その時を思い出して我慢出来なくなった様にサーフィス様は吹き出した。


「ご自分はステファニー様とご一緒してるのに?」


「本当にそうだよな。でも、君がまさか夜会に来るなんて思ってなかったらしいよ。デービスと君が何処で出会ったのか心配になって僕に尋ねてきたから、あっさり『図書館だよ』って答えたら、怒られた」

サーフィス様はそう言って肩をすくめた。


「まぁ……私が男性と出会うなんて学園か図書館か本屋ぐらいしかありませんから」


「それからあいつが考えた事といったら……君を図書館に行かせない事だったんだから、本当に馬鹿だよなぁ」


「まさか……あのお茶会……」

私は夜会の後、毎日の様にフェリックス様にお茶会の招待を受け、直前にキャンセルされたあの時を思い出していた。

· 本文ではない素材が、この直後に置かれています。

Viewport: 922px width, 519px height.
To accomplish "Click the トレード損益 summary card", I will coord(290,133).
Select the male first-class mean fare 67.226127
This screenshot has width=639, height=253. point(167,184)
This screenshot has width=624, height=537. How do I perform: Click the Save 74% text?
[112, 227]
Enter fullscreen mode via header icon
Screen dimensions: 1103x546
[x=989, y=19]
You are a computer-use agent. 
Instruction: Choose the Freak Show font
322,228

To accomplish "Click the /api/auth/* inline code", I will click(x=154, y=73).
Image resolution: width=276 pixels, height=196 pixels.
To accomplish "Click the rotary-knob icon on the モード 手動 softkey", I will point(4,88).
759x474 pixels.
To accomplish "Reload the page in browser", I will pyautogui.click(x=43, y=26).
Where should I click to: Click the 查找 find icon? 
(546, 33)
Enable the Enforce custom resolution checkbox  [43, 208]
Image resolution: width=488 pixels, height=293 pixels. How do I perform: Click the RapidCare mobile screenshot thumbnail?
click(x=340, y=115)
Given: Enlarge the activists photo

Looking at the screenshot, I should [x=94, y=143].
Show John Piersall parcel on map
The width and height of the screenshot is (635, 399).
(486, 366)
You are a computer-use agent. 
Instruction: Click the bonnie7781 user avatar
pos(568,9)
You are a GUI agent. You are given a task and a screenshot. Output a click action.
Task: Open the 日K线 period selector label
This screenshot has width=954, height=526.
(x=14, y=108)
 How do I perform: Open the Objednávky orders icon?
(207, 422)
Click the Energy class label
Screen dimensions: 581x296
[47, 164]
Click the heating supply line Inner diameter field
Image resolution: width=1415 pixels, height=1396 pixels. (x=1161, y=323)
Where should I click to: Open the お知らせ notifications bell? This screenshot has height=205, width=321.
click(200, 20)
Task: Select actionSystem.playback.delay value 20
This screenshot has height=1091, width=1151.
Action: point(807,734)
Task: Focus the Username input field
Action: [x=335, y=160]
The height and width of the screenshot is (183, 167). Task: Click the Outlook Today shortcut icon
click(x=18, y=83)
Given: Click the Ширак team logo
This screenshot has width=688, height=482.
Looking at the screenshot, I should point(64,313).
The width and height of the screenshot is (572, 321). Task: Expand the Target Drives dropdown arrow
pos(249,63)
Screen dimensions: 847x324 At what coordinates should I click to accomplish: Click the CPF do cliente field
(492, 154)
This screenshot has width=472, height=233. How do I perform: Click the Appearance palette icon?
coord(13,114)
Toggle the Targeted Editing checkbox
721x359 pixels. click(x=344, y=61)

「思い当たるだろ?君に行くなとも言えず、かといって毎日側にいる事も出来ず……奴の考えた苦肉の策さ。まぁ……許してやってくれ」


「フフフ。サーフィス様ったらフェリックス様の保護者の様ですね」


「あー、まさにその気分だよ。その上、あれからは君を見張れって言われた……いや、勘違いしないでくれよ?僕はスパイの様な真似はしていないから。君が図書館で過ごす時間は君の宝物だ。それを邪魔したくなかったからね。……デービスとの会話で婚約解消の話が出ていた時は焦ったが」


あの時……そう言えばデービス様が『スパイが居る』と言っていたが……あれはサーフィス様の事だったのか。デービス様はサーフィス様とフェリックス様の関係に気付いていたのか。彼の観察眼に恐れ入る。


「デービス様は薄々サーフィス様とフェリックス様の関係性に気付いていたかもしれません」


「彼は……きっと幼い頃から他人の顔色を窺ってたんだろうな。彼も複雑な家庭で育った様だから」


「そうですね。でもデービス様の観察眼はデービス様がこれから小説家になるのに、きっと役立ちますね」


「ほう……デービスは小説家を目指してるのか。今からうちの出版社で唾でも付けとくかな」


そう言ってサーフィス様は笑った。